PROBLEM STATEMENT:
Pick out and copy every line of the records below that contains the string "pyautogui", matching case exactly.

PROVIDED DATA:
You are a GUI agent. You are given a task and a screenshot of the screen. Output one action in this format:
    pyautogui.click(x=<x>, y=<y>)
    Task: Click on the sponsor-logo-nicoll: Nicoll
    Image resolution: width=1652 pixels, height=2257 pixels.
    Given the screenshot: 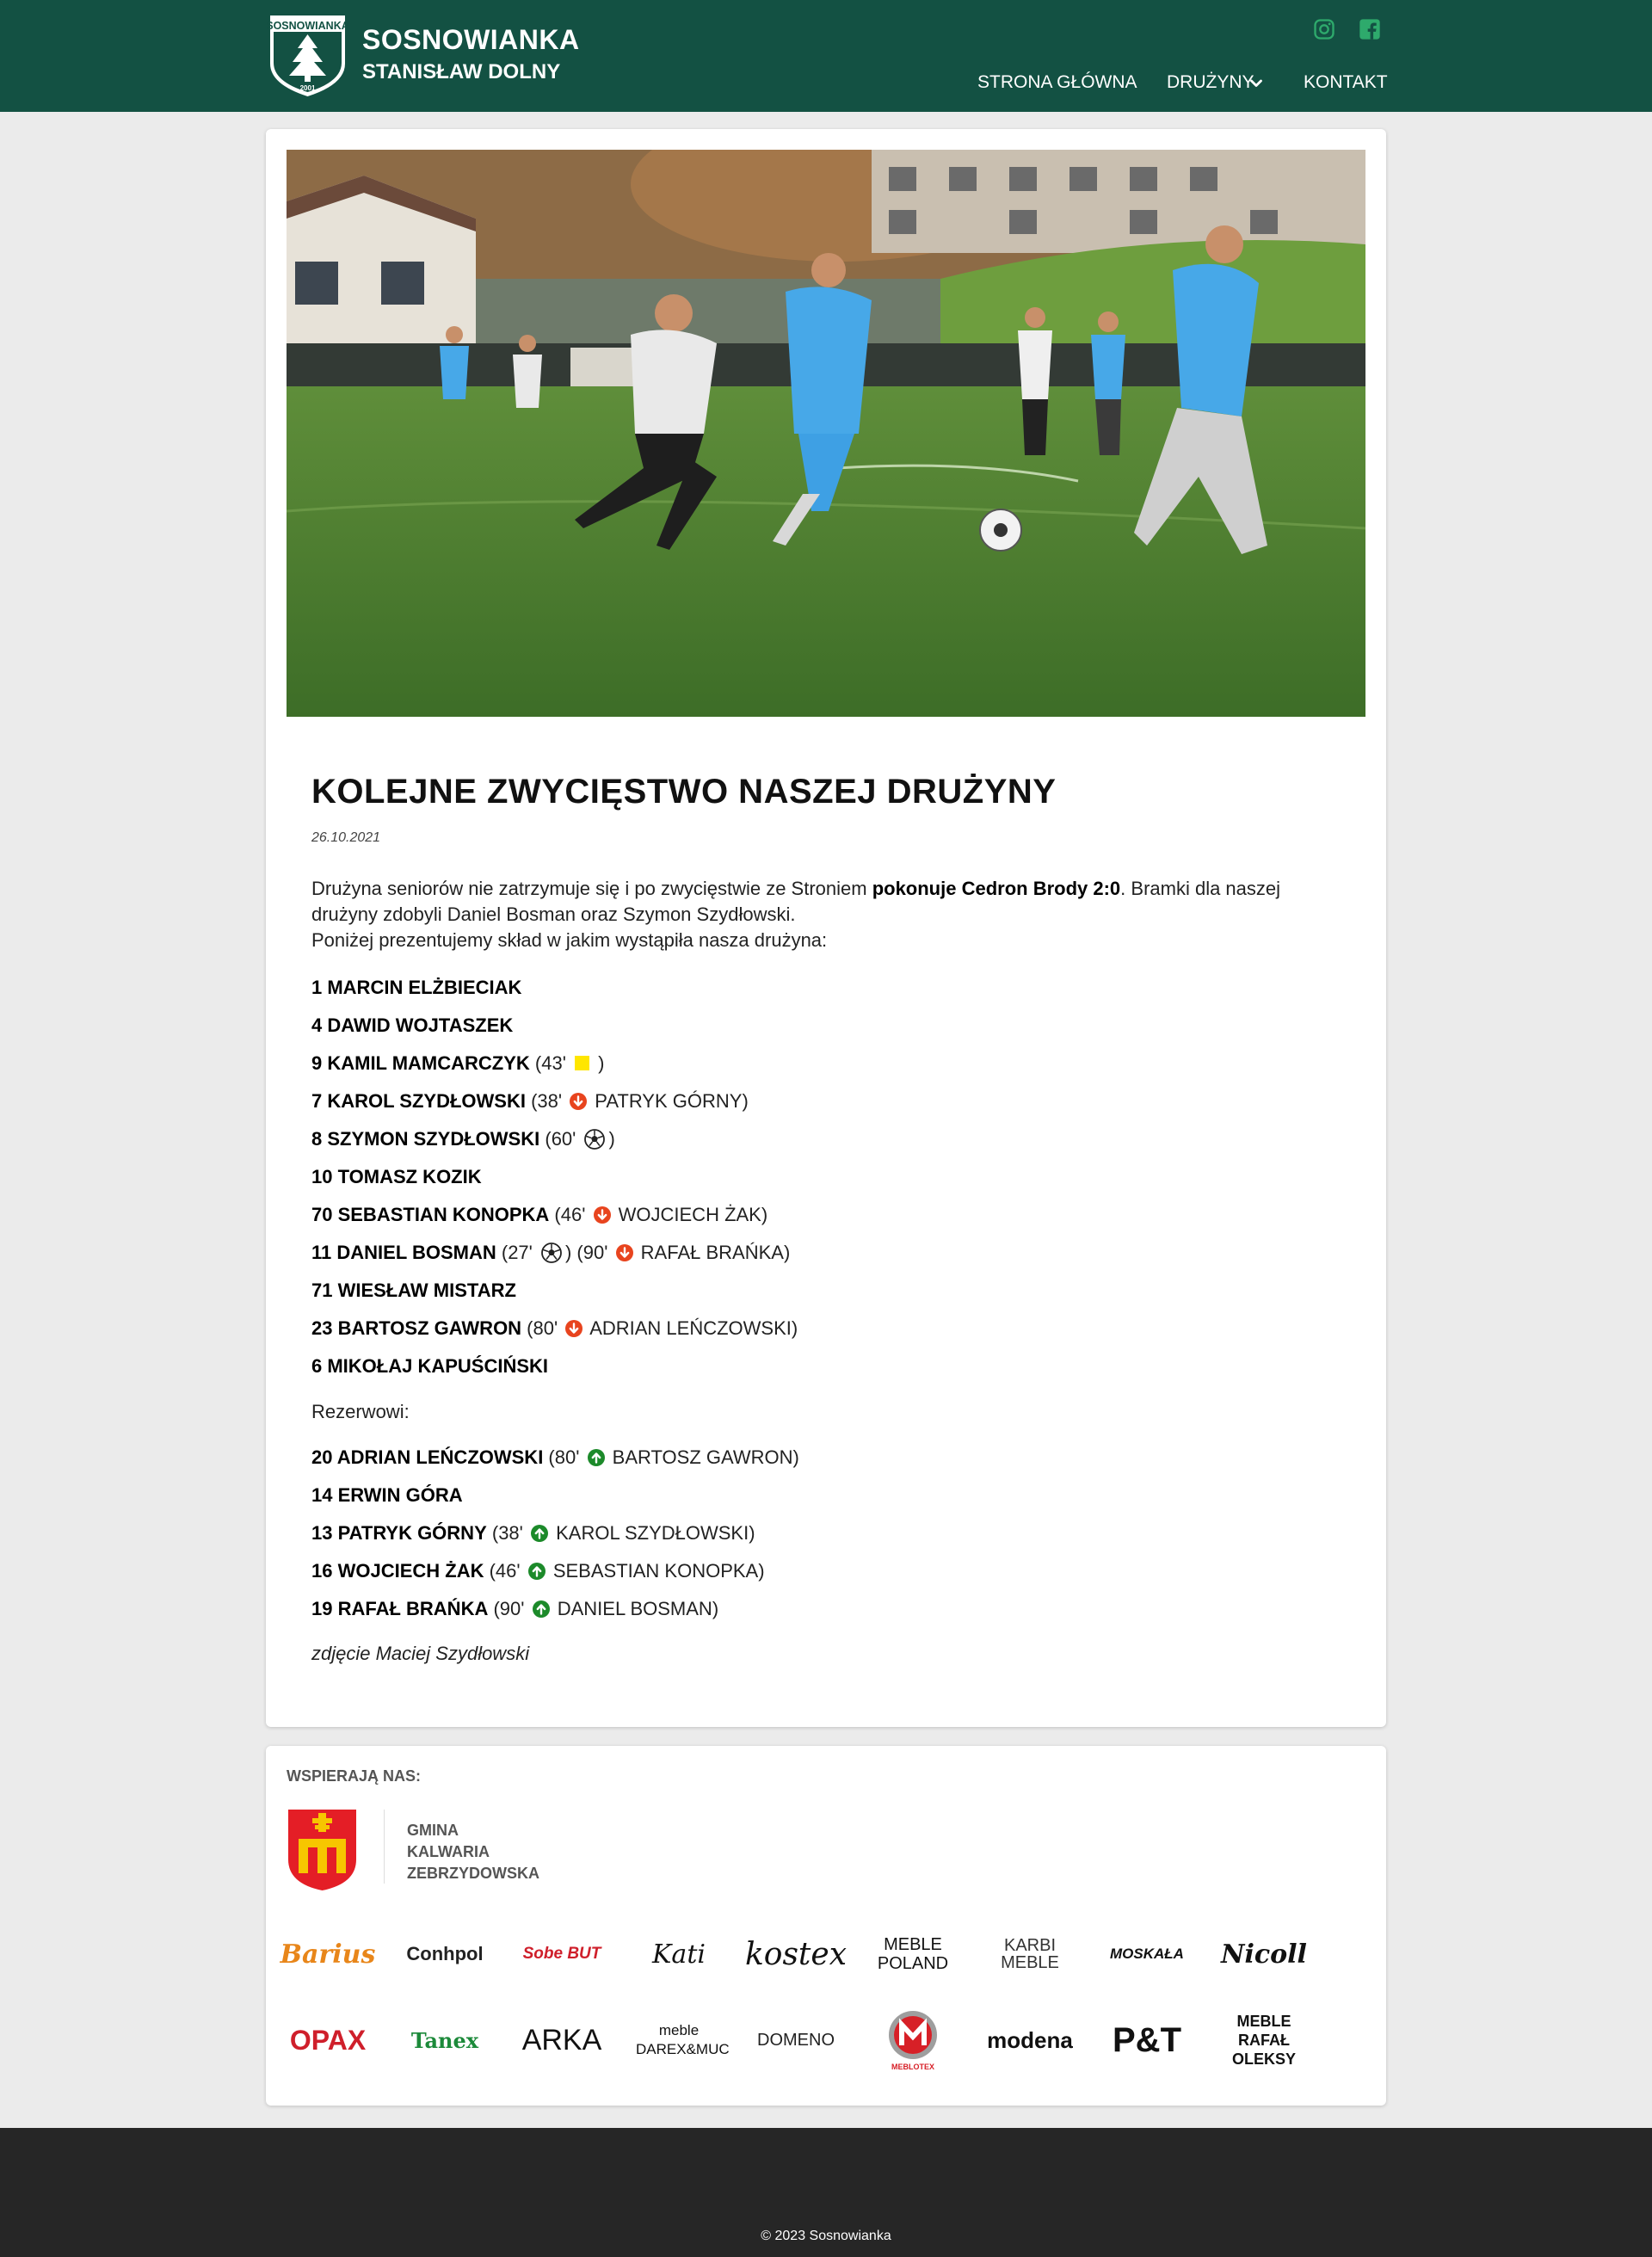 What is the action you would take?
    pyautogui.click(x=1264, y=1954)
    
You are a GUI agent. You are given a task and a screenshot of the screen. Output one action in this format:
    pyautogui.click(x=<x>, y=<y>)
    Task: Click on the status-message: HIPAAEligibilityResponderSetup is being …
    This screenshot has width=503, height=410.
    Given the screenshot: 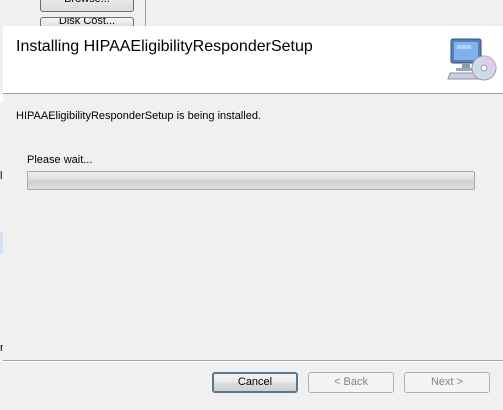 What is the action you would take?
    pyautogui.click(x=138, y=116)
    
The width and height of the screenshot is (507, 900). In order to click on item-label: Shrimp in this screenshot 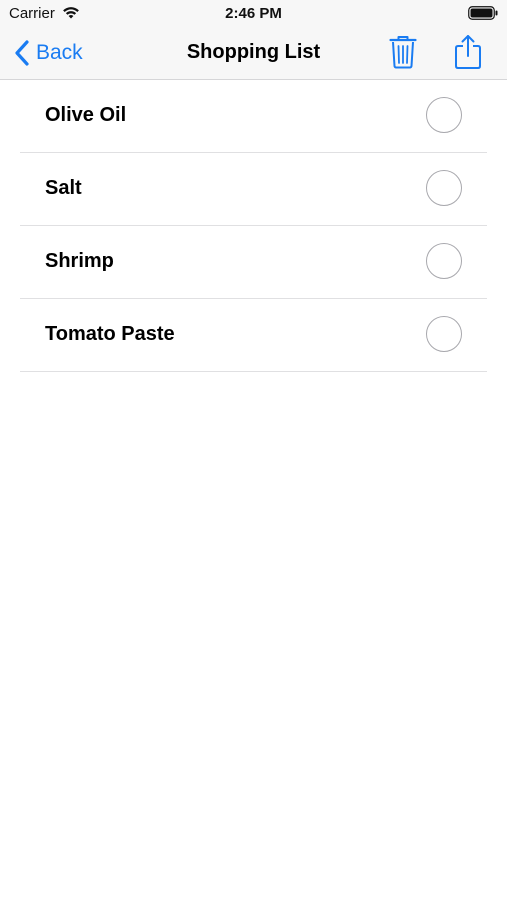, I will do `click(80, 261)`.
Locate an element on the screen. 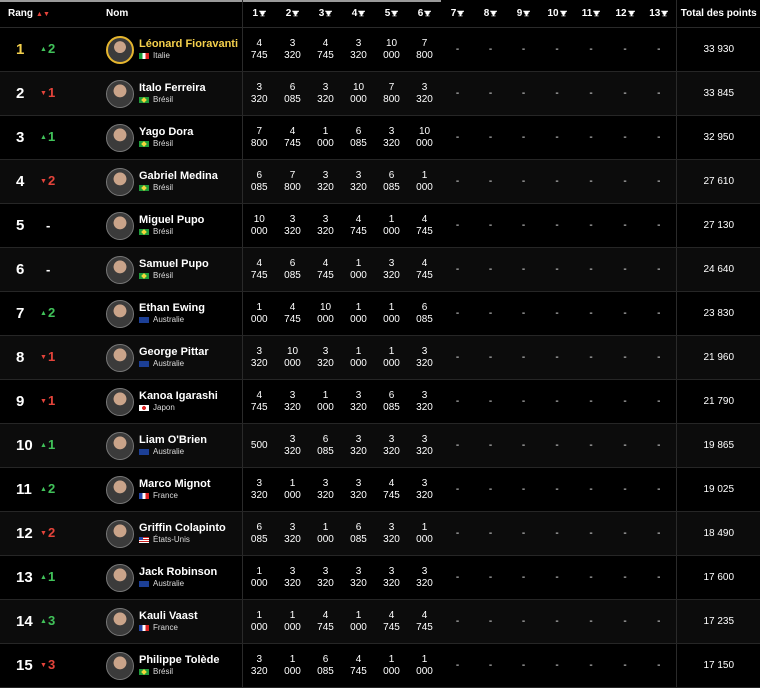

RESPONSE AREA:
    pyautogui.click(x=<x>, y=<y>)
    pyautogui.click(x=1264, y=1954)
    pyautogui.click(x=<x>, y=<y>)
    pyautogui.click(x=138, y=116)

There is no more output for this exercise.